The Laughing Lady is a 1946 British Technicolor musical drama film directed by Paul L. Stein and starring Anne Ziegler, Webster Booth and Francis L. Sullivan. It was written by Jack Whittingham based on a play by Ingram D'Abbes. The plot follows a young aristocrat who makes a deal with Robespierre during the French Revolution.

==Plot summary==
During the French Revolution, a young aristocrat makes a deal with Robespierre that he will locate and steal some pearls from Britain in order to save his mother from the guillotine.

==Production==
The film was one of several musicals from British National.
==Reception==
The Monthly Film Bulletin wrote: "Anne Ziegler and Webster Booth are both thoroughly at home in the period costumes and settings, and from the point of view of the music at least no better choice could have been made for the leading roles. The film is full of tuneful romantic melodies and there is a strong supporting cast.
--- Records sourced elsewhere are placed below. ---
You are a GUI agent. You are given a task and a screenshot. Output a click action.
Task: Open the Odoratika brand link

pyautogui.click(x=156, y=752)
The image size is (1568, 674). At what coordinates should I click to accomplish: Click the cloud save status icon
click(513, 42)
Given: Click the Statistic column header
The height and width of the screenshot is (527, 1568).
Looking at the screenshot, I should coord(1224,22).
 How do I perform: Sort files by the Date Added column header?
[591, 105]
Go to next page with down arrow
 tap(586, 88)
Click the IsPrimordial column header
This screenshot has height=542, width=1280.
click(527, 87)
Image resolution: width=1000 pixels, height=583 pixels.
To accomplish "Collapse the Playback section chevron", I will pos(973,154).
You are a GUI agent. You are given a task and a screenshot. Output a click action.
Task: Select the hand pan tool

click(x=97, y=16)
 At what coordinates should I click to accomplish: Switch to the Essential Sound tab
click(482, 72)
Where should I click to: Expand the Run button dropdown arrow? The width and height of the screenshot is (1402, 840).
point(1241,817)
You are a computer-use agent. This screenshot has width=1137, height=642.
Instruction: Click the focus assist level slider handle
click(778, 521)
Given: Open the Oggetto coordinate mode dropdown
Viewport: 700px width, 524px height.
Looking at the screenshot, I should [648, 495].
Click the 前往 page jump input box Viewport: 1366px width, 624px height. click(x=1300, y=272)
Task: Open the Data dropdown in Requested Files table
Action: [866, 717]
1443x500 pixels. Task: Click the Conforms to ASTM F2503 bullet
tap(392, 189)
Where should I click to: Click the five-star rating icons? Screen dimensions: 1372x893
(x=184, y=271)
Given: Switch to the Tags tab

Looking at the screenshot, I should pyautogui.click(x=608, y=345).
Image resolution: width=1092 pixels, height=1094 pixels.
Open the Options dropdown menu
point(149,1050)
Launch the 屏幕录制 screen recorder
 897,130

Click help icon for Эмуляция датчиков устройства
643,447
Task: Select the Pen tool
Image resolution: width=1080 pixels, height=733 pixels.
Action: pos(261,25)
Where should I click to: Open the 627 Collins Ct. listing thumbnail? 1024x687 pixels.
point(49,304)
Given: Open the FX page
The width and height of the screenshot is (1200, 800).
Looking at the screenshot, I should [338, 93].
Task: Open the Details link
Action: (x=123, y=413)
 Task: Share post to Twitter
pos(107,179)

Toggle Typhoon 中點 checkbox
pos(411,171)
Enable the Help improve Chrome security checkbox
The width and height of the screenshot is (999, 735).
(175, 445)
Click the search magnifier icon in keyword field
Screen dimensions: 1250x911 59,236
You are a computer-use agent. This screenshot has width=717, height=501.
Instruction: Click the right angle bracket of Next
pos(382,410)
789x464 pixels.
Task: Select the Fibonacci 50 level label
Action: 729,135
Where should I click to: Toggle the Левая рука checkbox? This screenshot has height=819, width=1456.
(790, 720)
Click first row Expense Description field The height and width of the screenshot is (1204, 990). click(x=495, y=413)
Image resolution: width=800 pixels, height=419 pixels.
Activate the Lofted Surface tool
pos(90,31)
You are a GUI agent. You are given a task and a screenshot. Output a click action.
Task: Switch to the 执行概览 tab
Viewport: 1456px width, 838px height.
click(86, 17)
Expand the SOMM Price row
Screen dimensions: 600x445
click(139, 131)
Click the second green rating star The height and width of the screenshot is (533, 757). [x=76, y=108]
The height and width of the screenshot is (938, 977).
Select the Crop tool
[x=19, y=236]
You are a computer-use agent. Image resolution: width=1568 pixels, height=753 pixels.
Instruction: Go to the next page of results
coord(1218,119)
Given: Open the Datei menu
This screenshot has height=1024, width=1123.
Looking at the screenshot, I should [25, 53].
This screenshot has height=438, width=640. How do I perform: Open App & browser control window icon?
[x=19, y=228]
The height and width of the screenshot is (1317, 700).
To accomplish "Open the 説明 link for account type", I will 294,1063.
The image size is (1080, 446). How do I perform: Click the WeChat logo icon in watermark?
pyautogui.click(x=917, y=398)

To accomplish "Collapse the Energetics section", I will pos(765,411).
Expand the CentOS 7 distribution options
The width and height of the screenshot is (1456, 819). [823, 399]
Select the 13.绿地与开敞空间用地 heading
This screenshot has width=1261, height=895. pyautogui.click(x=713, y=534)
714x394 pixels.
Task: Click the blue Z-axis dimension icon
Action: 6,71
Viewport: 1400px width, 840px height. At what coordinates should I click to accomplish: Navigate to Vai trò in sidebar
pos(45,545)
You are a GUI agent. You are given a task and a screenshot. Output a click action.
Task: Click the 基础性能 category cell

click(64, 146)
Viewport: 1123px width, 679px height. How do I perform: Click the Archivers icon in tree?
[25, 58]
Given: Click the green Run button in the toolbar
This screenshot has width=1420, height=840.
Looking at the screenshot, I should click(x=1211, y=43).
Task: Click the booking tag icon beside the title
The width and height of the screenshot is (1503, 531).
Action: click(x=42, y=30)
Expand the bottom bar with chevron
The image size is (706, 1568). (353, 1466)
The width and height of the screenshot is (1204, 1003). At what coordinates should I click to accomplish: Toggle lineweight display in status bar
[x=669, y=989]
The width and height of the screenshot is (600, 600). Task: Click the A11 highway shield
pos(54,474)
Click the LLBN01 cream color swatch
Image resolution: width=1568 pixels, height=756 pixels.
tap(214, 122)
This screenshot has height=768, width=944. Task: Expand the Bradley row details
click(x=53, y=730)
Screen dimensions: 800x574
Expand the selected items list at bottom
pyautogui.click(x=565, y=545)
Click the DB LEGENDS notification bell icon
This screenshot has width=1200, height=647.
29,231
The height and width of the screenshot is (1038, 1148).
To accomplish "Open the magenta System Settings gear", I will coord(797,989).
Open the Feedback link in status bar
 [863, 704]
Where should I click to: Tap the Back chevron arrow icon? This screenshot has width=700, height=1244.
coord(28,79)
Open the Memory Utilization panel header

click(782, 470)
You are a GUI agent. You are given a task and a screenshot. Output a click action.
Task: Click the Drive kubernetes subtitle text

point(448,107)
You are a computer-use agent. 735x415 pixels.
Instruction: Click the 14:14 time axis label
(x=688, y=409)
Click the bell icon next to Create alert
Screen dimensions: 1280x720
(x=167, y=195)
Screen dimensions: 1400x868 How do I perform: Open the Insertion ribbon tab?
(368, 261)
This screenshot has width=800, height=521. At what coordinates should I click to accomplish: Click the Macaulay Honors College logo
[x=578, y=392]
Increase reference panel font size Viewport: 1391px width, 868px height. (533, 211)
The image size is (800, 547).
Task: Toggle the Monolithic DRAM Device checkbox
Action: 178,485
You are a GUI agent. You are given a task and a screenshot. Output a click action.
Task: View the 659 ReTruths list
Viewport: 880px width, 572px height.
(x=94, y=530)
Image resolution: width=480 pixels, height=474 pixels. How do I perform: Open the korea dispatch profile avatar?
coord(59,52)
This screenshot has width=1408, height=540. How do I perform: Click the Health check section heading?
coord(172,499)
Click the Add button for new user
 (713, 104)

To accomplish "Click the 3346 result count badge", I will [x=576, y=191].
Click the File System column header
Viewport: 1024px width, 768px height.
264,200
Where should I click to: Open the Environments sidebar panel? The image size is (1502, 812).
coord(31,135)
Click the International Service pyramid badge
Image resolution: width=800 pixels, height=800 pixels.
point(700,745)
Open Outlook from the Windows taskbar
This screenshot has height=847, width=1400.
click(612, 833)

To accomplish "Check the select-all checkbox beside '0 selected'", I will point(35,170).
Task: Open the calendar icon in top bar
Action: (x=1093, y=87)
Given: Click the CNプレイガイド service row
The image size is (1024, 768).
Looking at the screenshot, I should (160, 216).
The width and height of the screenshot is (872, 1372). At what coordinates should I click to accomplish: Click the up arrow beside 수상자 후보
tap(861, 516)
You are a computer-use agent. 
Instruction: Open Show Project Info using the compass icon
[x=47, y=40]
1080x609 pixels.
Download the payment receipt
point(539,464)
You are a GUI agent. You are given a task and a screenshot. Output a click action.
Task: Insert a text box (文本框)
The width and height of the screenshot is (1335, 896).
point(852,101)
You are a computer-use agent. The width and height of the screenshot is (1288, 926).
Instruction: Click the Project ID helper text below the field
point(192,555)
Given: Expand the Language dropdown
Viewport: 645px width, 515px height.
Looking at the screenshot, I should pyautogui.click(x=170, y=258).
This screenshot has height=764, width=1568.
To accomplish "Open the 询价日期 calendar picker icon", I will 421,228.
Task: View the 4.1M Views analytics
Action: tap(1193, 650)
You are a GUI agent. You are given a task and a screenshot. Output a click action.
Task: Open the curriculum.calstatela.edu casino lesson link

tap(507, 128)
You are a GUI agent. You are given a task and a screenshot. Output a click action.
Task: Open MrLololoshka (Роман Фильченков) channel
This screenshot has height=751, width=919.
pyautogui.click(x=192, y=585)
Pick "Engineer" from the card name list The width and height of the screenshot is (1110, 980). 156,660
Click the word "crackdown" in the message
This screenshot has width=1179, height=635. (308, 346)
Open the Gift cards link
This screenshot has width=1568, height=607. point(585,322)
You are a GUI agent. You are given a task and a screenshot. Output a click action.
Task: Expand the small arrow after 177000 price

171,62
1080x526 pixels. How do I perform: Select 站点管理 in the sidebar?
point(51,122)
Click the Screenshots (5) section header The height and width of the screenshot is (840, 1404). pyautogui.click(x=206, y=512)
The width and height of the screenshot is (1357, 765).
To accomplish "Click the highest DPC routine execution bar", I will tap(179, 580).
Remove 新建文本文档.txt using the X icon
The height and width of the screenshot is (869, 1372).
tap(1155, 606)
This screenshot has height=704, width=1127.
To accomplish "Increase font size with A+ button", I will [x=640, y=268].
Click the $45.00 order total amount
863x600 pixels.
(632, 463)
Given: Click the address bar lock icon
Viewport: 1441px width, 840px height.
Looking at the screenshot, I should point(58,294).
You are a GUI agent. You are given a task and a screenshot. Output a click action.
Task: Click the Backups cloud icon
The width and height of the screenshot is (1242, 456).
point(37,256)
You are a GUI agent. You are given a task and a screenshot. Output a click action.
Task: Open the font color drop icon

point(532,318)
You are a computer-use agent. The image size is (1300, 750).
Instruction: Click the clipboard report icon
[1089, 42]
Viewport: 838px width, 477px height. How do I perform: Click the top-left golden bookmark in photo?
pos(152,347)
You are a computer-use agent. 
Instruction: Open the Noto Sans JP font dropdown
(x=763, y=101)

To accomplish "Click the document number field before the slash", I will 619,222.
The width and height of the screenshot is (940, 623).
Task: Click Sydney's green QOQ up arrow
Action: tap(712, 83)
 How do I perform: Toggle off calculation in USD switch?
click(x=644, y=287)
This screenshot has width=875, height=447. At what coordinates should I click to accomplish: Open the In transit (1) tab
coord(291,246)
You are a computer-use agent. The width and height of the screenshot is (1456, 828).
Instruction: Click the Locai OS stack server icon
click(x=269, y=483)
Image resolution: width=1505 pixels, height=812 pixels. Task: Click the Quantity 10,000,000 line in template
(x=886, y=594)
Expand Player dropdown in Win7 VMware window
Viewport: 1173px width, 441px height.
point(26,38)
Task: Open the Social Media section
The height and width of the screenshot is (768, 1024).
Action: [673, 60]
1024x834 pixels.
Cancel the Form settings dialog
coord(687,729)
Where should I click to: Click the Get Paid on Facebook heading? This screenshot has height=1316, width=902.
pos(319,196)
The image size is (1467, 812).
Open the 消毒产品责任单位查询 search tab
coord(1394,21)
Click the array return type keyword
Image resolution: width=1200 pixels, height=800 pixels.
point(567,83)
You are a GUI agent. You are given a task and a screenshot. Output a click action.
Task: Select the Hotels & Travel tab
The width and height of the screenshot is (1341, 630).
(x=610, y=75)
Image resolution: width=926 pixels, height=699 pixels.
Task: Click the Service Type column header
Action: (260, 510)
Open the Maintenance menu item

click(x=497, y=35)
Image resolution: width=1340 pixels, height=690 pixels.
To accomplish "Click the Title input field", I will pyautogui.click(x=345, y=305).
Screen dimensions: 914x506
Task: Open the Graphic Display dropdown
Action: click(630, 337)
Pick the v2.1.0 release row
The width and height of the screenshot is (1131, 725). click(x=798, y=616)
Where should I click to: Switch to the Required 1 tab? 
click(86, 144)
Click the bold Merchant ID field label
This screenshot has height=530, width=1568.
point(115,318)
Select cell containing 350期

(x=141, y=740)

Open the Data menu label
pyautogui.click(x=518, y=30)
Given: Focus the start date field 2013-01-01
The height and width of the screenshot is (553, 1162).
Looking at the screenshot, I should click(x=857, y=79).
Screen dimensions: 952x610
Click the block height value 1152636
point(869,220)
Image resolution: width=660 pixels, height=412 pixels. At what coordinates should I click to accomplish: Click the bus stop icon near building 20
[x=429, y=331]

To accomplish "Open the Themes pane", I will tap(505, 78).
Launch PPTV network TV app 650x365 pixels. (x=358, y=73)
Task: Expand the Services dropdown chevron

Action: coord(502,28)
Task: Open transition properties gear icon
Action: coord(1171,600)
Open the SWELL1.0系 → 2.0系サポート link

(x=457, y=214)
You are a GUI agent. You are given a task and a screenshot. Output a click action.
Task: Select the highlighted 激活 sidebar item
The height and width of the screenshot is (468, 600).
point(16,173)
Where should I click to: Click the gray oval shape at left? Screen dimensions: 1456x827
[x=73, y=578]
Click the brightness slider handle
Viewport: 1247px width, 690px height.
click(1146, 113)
Direction makes the most of the luxurious settings, which compare favourably with American productions of the same type."

Kine Weekly wrote: "Graceful, lavishly mounted Technicolor costume piece energetically accompanied by music and song. ... A generous eye and earful, it should prove a happy popular and family box office speculation."

Picturegoer wrote: "Conventional costume Technicolor musical, pleasingly presented with pleasant tunes, and story, which while it may be as old as the hills, has a certain nostalgic appeal. There are Webster Booth and Anne Ziegler singing and acting with verve. Peter Graves gives an outstanding performance as Prince of Wales."

Picture Show wrote: "Lavish, picturesque settings, charming Technicolor photography, delightfully tuneful music and agreeable acting and singing all go to make a pleasant little romance into enjoyable entertainment."